Step 1 — register an OAuth client on the server (run once):
mix slashfeed.oauth.create_client \
--name "Claude Desktop" \
--redirect-uri "http://localhost:8888/callback" \
--grants "authorization_code,refresh_token" \
--scopes "feeds:read,entries:read,entries:write,categories:read,stats:read" \
--pkce \
--access-ttl 3600 \
--refresh-ttl 2592000
# → client_id: 019f1a2b-... (no secret — PKCE public client)Step 2 — configure your client:
Claude Desktop (~/Library/Application Support/Claude/claude_desktop_config.json):
{
"mcpServers": {
"slashfeed": {
"type": "http",
"url": "https://slashfeed.app/api/mcp",
"oauth": {
"client_id": "019f1a2b-...",
"authorization_url": "https://slashfeed.app/oauth/authorize",
"token_url": "https://slashfeed.app/oauth/token",
"scope": "feeds:read entries:read entries:write categories:read stats:read"
}
}
}
}
Cursor (~/.cursor/mcp.json) uses the same shape. Zed accepts a discovery_url instead of explicit endpoint URLs:
{
"assistant": {
"version": "2",
"mcp_servers": {
"slashfeed": {
"type": "http",
"url": "https://slashfeed.app/api/mcp",
"oauth": {
"client_id": "019f1a2b-...",
"discovery_url": "https://slashfeed.app/.well-known/openid-configuration",
"scope": "feeds:read entries:read stats:read"
}
}
}
}
}On first connection the client opens a browser, you sign in with your existing SlashFeed account, and tokens are stored and refreshed automatically from then on.
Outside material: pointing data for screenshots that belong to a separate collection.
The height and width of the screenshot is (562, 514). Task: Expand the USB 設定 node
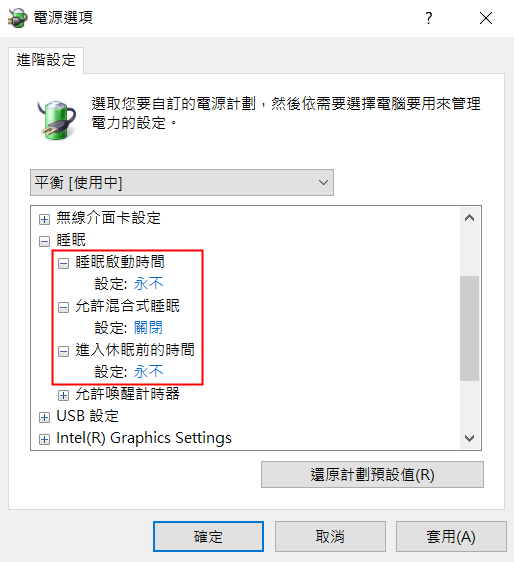(x=44, y=417)
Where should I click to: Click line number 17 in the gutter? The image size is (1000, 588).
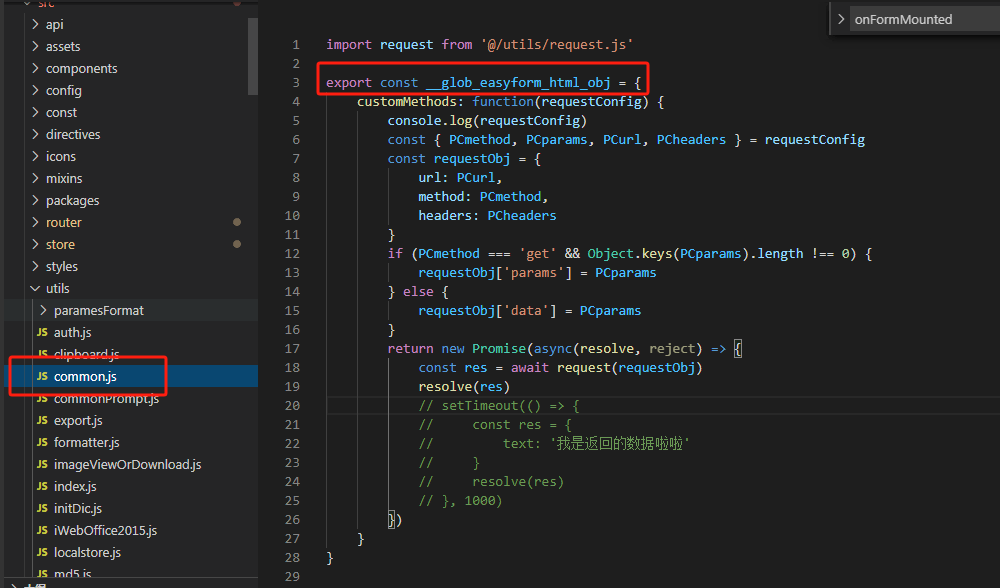tap(292, 349)
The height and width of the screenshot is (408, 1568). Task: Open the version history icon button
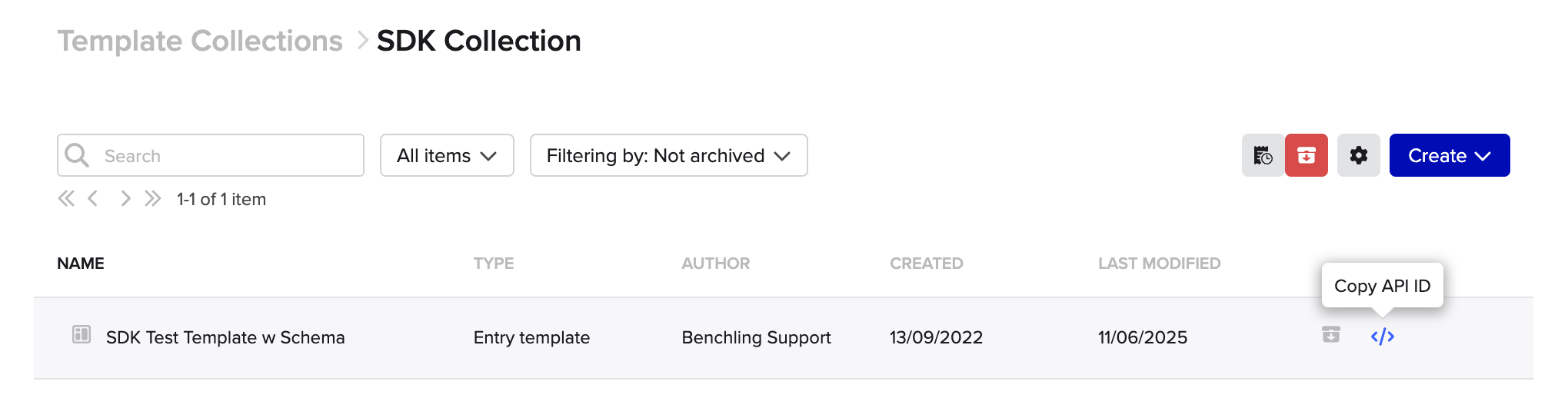coord(1263,155)
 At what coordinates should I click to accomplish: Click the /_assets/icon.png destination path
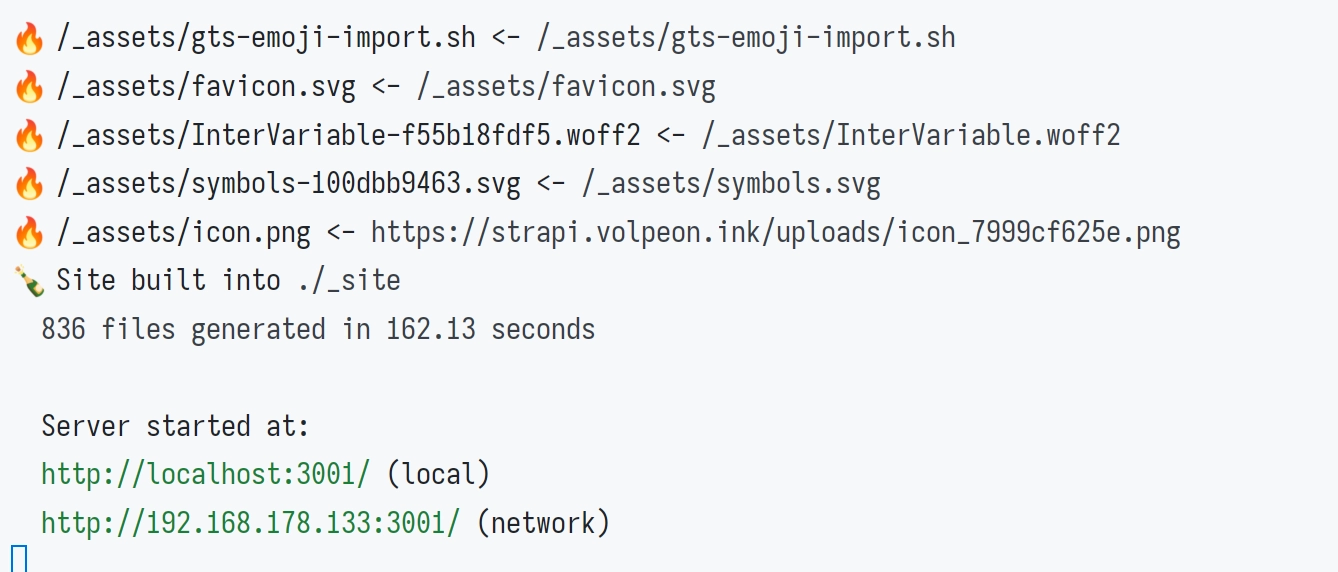pyautogui.click(x=184, y=233)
For clients that don’t support OAuth, use a personal bearer token from Settings instead:
{
"mcpServers": {
"slashfeed": {
"type": "http",
"url": "https://slashfeed.app/api/mcp",
"headers": {
"Authorization": "Bearer a3f9e2b1c4d5..."
}
}
}
}What I’d do differently
Richer tool responses. The current tools return plain text. The MCP spec supports structured content — JSON, markdown tables, embedded URIs. A list_my_feeds that returns structured data would let the LLM do more interesting things with it: grouping by category, sorting by unread count, building a reading plan.
Per-token scopes for custom tokens. Right now the personal bearer token grants everything. It would be better to let users restrict a token to, say, entries:read only — useful for read-only integrations where you don’t want an LLM accidentally subscribing to new feeds.
Token last-used tracking. OAuth tokens are tracked by boruta. Custom bearer tokens have mcp_token_generated_at but no mcp_token_last_used_at. A running counter and timestamp would let users see whether their token is actually being used.
Rate limiting. The REST API has per-user rate limiting. The MCP endpoint doesn’t. Given that an LLM can call tools in a tight loop — especially with an agentic framework running tool chains — this is worth adding before it becomes a problem.
A “Connected Applications” page. Users can revoke the personal bearer token from Settings. OAuth grants, however, live in the boruta token store and can only be managed by an admin today. A user-facing page listing active OAuth clients with per-client revocation would close that gap.